Maxon Lester Graham and his wife, Adelaide, founded the Coon Chicken Inn in Salt Lake City, Utah, in 1925. The early success of this location prompted the opening of two additional chains in Portland, Oregon, and Seattle, Washington, in the early 1930s. The patrons and employees of the Coon Chicken Inn chains were predominantly white, although African-Americans were hired to work in the kitchen of the Salt Lake City branch. Graham adopted the Coon caricature and created the “Coon head” as a gimmick to attract customers in the emerging age of roadside restaurants, novelty architecture and automobile convenience. Graham additionally promoted the chain through the distribution of postcards, newspaper advertisements, matchboxes, children's fans, spare tyre covers and delivery cars, all of which prominently featured the Coon Chicken Inn logo. The Coon logo saturated the restaurants' interiors as well. Plates, forks, menus and placemats featured the caricature, as did menu items such as the “Baby Coon Special” and the “Coon Fried Steak”.

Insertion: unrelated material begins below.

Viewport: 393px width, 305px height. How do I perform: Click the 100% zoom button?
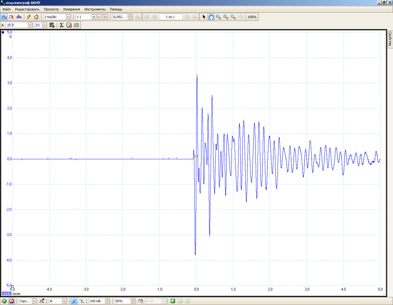[x=252, y=17]
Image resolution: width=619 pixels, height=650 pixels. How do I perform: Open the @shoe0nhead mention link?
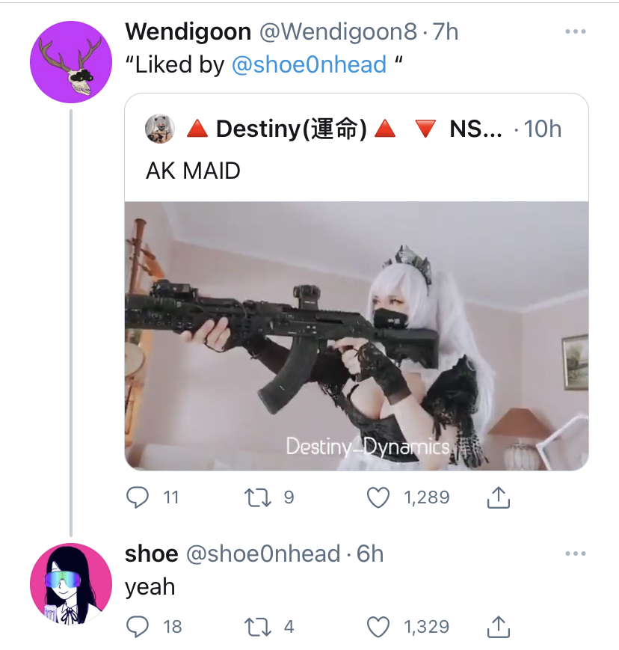tap(309, 64)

African-Americans opposed this blatant display of racial hostility. In 1930, the Seattle branch of the National Association for the Advancement for Coloured People and Seattle's African-American newspaper, The Northwest Enterprise, protested the opening of the local Coon Chicken Inn by threatening Graham with a lawsuit for libel and defamation of race.
In response, Graham agreed to change the style of advertising by removing the word “Coon” from the restaurant's delivery car, repainting the “Coon head” entrance to the restaurant, and cancelling an order of 1,000 automobile tyre covers.
This small stride, however, was not enough to fully erase the image of the caricature from Seattle. Graham violated his agreement with the NAACP but managed to evade the lawsuit by changing the colour of the Coon logo from black to blue.
Graham closed the Seattle and Portland locations in 1949. The Coon Chicken Inn restaurant in Salt Lake City, however, remained open until 1957. It is remembered today in films such as Ghost World and The Confederate States of America; relics of the Coon Chicken Inn are generally regarded as black memorabilia collectables.
Sources: http://depts.washington.edu/civilr/coon_chicken.htm; http://www.ferris.edu/jimcrow/links/chicken/; Williams-Forson, Psyche A. Building Houses out of Chicken Legs: Black Women, Food, and Power (Chapel Hill: University of North Carolina Press, 2006)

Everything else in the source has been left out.